Chambre individuelle avec télévision, repas à la carte, personnel adorable de gentillesse et de
disponibilité, cependant la comparaison avec un hôtel de luxe s’arrête là. Cette maison de repos, c’était pour faire plaisir à maman, enfin la
rassurer de ne pas me savoir seule à la maison.
Arrivée le dimanche 16 novembre en provenance directe (comme un colis) de l’hôpital, la restriction du personnel et le
fait que je sois dans les vaps me font occulter même la raison de ma présence en ce lieu.
Lundi le médecin m’invite (mot exact de l’infirmière) dans son bureau. Il est face à
moi, si transparent que je ne saurais dire la couleur de ses cheveux. Son regard seul possède une force mystérieuse, comme si sa condition de psy se concentre là, dans ses yeux perçants. Il
essaie de pénétrer en moi, de lire mes pensées, et ça me déplait. Pas question de livrer mon âme à ce zigoto. Ma résistance ne sied pas au maître des lieux, qui s’empresse de trouver une parade.
- Vous devez vous confier à moi pour que nous comprenions les raisons de votre dépression.
Et puis quoi encore ! On n’est pas potes que je sache. La raison je la
connais, pas besoin de toi pour y voir clair. Car mon présent est merdique, glauque, inutile, mais il n’est pas dans le flou. Pas besoin de long
discours, je le mets au courant en quelques mots : je ne supporte pas l’absence de Sonia.

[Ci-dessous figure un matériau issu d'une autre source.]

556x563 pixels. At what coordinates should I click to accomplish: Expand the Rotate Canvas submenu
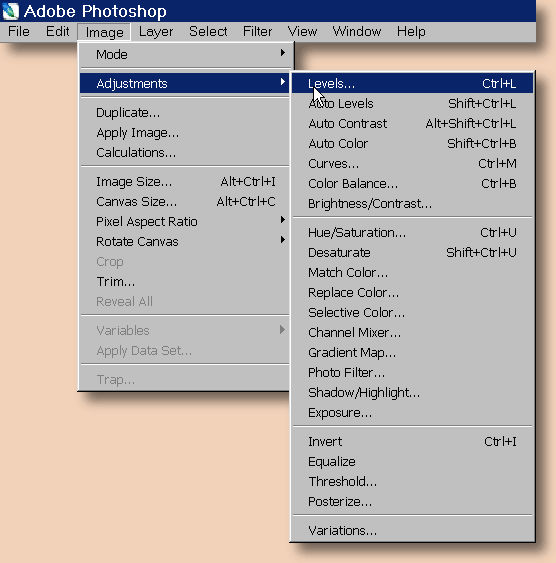[x=184, y=242]
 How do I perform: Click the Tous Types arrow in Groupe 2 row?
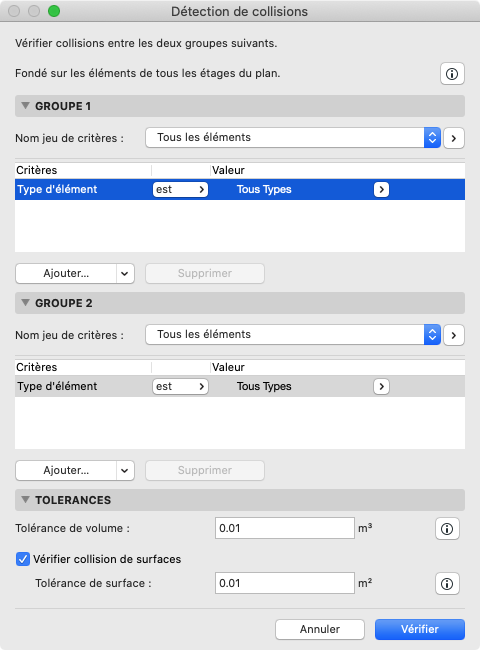coord(381,386)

Je sais déjà que je ne tiendrai pas le coup ici, avec les repas en commun, les regards, les sornettes de ce
type. J’ai fait une
connerie, point. Tentative avortée d’éteindre ce feu de douleur qui brûle dans mon ventre depuis des semaines, qui me fout la tête en vrac. Inutile de
chercher midi à quatorze heures.
Après plusieurs jours dans ma chambre, rendez-vous avec le toubib au cours desquels je ne décroche pas un
mot, j’obtiens la
possibilité de récupérer mes vêtements pour aller me promener dans le parc. Première sortie, direction la grille, personne en vue, je me tiens droite, je file.
Une fois à la maison j’appelle maman (histoire de la rassurer). Elle
s’empresse
d’arriver avec le médecin de
famille. Lui je le connais (un peu). Il ne parle pas des causes, plus du résultat : troubles du sommeil.
Voila où j’en suis, abasourdie par un traitement inoffensif qui me plonge dans un état léthargique de nombreuses heures, pour
reposer mon esprit et mon organisme. Je peine à rester concentrée sur la lecture, il me faut deux jours pour écrire une page. Mais au moins je suis chez moi.